Morocco religious authority rules no death penalty for apostates
Morocco's religious authorities have ruled that people who leave Islam should not be punished with the death penalty, reversing its previous ruling on apostasy.
The High Religious Committee decided last week to backtrack on its 2012 ruling that Muslims who change their religion should be put to death.
"The most accurate understanding and the most consistent with the Islamic legislation… is that the killing of the apostate is meant for traitors of the group, the one disclosing secrets," the committee said in a document, according to local media.
The religious authority, which in charge of issuing fatwas, argued that apostates during the infancy of Islam were the people who betrayed Muslims at a time when they were at war with rebellion in the Arabian peninsula.
The committee cited an example when the Prophet Muhammad allowed a Muslim who had renounced his faith to return to the Quraish tribe, which was the main enemy of the fledgling Islamic nation at the time.

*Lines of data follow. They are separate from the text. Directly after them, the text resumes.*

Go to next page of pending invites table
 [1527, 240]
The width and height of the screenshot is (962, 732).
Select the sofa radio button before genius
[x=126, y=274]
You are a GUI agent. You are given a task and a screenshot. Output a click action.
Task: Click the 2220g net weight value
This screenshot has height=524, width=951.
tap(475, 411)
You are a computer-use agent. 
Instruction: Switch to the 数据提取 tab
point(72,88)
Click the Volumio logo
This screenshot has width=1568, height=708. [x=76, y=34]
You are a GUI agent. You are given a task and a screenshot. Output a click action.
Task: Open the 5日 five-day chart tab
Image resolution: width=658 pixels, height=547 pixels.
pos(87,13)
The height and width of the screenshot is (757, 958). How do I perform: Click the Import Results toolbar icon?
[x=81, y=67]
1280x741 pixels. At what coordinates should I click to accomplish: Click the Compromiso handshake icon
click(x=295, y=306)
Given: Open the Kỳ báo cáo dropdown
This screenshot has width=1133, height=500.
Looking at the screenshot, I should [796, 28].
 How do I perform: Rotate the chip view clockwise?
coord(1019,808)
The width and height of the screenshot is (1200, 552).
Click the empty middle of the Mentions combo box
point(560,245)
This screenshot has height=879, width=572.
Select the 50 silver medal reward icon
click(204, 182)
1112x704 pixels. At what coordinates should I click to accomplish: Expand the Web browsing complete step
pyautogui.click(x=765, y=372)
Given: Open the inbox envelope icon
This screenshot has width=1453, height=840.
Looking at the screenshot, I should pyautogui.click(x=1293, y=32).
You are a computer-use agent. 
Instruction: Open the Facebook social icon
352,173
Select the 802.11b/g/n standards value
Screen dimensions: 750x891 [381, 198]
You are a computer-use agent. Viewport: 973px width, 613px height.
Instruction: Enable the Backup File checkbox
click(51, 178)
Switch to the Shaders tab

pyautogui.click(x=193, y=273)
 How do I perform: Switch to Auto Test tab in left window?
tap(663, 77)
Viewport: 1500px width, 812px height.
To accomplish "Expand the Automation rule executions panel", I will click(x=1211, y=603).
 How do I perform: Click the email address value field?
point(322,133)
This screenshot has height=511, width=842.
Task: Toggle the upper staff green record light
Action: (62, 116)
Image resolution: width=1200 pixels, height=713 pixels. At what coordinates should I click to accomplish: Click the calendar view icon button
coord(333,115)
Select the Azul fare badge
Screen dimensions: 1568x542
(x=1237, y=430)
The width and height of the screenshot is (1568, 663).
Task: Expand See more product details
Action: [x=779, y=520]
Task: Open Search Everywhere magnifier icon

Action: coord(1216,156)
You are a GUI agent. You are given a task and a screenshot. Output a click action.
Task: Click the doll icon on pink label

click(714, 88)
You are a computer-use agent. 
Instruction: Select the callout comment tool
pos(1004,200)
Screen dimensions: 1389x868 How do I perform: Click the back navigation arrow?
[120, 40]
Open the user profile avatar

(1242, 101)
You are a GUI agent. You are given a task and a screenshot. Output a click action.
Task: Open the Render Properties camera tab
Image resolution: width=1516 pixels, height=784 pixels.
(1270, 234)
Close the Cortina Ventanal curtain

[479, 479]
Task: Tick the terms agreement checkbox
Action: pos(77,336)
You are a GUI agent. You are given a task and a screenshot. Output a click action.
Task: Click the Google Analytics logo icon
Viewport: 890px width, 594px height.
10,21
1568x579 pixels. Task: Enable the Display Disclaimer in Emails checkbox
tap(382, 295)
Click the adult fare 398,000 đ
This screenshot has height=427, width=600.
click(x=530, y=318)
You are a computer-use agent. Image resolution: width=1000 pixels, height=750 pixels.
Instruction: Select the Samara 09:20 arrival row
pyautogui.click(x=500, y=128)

Morocco does not impose the death penalty against apostates under the provisions of its penal code.
Apostasy or blasphemy can be punished with death sentences in some Muslim-majority countries, among them Iran, Mauritania, Pakistan, Qatar, Saudi Arabia, Somalia, Sudan, United Arab Emirates and Yemen.
In other Muslim countries alleged apostates can be imprisoned, fined, lose their citizenship or custody of their children.
Last month, Morocco reportedly banned the production and sale of burkas - the full-face Muslim veils - for "security reasons".
Most women in Morocco, whose King Mohammed VI favours a moderate version of Islam, prefer the hijab headscarf that does not cover the face.
The burka/niqab, which leaves the area around the eyes uncovered, is also worn in Salafist circles and in more conservative regions in the north, from where thousands of extremists have gone to fight in Syria and Iraq.
Morocco's ban on the sale and production of the burka beloved of ultra-orthodox Muslims has sharply divided opinions in the North African country.